Attempting to directly follow the original (by the way, this is the only sequel in the series that bothers with that notion.) after the death of Karen White, who morphed on film and then her was shot during broadcast, her funeral is being attended by her brother... who was never mentioned in the previous film. Ben White (Reb Brown of Yor, the Hunter from the Future, Uncommon Valor, Space Mutiny, Big Wednesday, The Cage, Captain America, Captain America II: Death Too Soon, The Cage II and Night Claws) is a big, beefy guy that doesn't even know why his sister was murdered and somehow the station hushed up the whole on-air murder. Grief stricken Benis visited by his sister's colleague Jenny (Annie McEnroe of The Hand, Beetlejuice, Wall Street and True Stories) and an imposing man known as Stefan (Christopher Lee) who presents Ben with a video of her on-air transmografication and execution. Apparently they could not get the rights to Joe Dante's original footage so they had the re-create the wolfing out and it is MOST DEFINITELY not Rick Baker's brilliant transformation SFX and not even Dee Wallace of the original. The actress looks like a wookie getting pissed off and then splattered in her chair.

Ben calls BS and well I am inclined to agree. Stefan assures Ben that now that her body is ready to be placed in the ground she will no doubtlessly have the silver removed from her corpse and rise from beyond the grave... like she was a vampire. He furthermore tells Ben he will stake his dead sister... like a vampire and Ben storms off in a huff. Sheesh, who hasn't lost a loved one to a strange supernatural occurrence? At the mortuary, Stefan preps to stake away when Ben sneaks out of the shadows with a shotgun pointed at our 6'5 hero. It looks like curtains for Stefan when suddenly werewolves (kinda) appear at the mortuary and ambush the both of them. Ben blasts a few in his typical Reb Brown shouty way and Stefan still does in faux Karen.

Yeah the two reasons Sybil Danning got this part.













According to Stefan, only titanium can do in these particular werewolves that hail from Transylvania... like vampires. And suddenly silver, the basis of most werewolf mythos has been tossed aside for titanium??? Stefan warns Ben and Jenny that an ancient immortal vampire er um werewolf is poised to dominate the Earth unless they put a stop to it. Because Seal Team 3 through 6 were not available that day. Our immortal Striba (Sybil Danning of The Lady in Red Kills Seven Times, The Night of the Askari, Meteor, Chained Heat, Hercules, and Halloween) is not only a werewolf but a sorceress as well and has kept the town in fear feeds from young girls to replenish her beauty and strength...like a vampire again!!!   Will Stefan and gang arrive in time to do in this foul creature of the night? Why the hell is silver not an option? What's with the creepy dwarf? Dear God how many nude scenes are in this?
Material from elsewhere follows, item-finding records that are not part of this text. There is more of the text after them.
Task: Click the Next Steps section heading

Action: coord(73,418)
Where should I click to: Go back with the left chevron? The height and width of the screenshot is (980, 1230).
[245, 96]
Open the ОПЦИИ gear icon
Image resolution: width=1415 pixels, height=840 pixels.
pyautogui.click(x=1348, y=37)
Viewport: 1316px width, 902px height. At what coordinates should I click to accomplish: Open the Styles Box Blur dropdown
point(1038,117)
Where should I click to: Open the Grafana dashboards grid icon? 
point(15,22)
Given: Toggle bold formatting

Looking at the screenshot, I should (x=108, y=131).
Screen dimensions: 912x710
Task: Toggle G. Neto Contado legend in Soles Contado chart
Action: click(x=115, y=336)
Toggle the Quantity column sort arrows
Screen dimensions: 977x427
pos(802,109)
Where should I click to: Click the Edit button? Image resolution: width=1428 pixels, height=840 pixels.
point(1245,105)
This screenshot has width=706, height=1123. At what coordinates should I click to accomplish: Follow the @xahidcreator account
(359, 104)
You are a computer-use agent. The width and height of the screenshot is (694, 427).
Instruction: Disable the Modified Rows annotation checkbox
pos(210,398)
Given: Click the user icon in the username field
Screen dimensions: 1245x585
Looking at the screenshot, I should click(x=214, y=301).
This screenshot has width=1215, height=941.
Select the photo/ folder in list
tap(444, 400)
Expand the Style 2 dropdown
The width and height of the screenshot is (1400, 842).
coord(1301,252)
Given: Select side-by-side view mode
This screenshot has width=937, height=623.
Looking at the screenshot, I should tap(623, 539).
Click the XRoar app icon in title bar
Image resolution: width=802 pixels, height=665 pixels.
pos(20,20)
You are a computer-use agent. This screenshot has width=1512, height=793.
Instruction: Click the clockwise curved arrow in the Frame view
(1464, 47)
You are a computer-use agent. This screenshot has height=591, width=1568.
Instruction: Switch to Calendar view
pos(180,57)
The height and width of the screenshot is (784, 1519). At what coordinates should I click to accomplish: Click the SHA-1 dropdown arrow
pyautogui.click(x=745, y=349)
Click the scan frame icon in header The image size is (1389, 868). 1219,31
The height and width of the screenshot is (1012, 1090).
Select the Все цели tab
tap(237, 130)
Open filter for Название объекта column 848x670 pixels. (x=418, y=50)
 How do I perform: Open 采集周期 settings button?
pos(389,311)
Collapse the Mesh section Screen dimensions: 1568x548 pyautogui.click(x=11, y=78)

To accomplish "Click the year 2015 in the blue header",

Quick few comments on the film.

Being cast for Gremlins 2: The New Batch, Lee apologized to Joe Dante who helmed the original The Howling for starring in its less than stellar sequel. Lee went for the role as he had not been in a werewolf movie... and I feel he still hadn't. This movie was released during the early 80s werewolf craze like: Wolfen, Full Moon Hight, Teen Wolf, The Company of Wolves and of course An American Werewolf in London.

The pee wee puppet heads for the creatures look as though they were filmed on a sound stage and then edited in with the odd paw to swing at the actors. The transformations are laughable, the plot weak and the mythos mangled. The only thing I really enjoyed out of this movie was the soundtrack written and performed by Stephen Parsons and the Punk Group Babel. Way too much boobage for the kiddies and I guess the violence but not so much for the blood and gore.

Werewolf or Cornelius from Planet of the Apes??